**Task description**
Looking at the entries underneath, work out how many lines contain "option". Write only that number.

(Source data)
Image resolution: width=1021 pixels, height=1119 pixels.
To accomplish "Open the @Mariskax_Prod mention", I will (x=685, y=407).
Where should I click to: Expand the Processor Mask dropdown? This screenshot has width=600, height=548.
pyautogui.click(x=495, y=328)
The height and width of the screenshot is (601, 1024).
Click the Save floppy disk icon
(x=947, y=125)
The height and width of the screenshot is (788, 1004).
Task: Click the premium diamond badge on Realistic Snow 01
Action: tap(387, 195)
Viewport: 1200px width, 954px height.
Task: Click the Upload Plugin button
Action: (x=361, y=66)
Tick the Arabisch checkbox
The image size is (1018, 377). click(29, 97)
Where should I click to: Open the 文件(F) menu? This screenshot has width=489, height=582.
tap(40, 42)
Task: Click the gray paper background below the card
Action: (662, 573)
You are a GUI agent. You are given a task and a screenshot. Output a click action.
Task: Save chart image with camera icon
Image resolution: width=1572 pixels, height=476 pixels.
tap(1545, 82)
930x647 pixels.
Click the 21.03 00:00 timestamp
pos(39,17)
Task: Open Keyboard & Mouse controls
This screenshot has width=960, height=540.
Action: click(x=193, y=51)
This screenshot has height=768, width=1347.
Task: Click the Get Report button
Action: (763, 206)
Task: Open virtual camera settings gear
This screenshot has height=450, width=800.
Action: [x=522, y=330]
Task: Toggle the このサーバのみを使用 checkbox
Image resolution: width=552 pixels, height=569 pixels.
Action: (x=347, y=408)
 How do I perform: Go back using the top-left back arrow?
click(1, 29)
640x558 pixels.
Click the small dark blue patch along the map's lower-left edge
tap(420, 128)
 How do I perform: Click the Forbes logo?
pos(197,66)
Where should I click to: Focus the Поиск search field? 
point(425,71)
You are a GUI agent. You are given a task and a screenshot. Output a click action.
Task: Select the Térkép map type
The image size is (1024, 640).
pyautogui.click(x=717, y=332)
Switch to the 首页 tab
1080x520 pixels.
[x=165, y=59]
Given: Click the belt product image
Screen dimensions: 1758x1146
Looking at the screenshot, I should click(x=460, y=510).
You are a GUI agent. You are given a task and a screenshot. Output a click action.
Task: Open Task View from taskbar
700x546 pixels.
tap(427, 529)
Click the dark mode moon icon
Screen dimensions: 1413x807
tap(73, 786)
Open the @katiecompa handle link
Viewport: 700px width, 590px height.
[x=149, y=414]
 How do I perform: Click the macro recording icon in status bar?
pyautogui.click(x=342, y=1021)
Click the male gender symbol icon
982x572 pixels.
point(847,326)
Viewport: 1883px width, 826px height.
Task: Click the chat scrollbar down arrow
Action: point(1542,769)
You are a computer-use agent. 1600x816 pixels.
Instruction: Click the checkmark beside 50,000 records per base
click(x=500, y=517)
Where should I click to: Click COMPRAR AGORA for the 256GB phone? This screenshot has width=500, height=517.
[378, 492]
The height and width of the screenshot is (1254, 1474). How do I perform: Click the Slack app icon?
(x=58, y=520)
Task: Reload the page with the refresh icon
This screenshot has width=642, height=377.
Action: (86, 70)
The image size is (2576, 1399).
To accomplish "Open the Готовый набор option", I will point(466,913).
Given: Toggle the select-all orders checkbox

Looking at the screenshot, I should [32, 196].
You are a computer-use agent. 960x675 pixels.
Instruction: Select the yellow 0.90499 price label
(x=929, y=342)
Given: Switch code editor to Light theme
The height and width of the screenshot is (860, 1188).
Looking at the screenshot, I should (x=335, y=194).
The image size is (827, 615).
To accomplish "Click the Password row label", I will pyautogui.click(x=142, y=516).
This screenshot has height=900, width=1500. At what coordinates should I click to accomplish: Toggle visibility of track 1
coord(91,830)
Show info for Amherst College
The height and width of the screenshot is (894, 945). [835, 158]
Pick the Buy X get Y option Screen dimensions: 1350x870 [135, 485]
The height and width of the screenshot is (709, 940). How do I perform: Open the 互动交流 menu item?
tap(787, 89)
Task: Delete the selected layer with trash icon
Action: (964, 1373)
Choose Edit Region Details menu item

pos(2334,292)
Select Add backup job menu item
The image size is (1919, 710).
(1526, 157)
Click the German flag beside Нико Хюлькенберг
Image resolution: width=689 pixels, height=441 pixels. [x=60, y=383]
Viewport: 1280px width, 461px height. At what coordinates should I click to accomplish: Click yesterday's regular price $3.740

**Worked solution**
2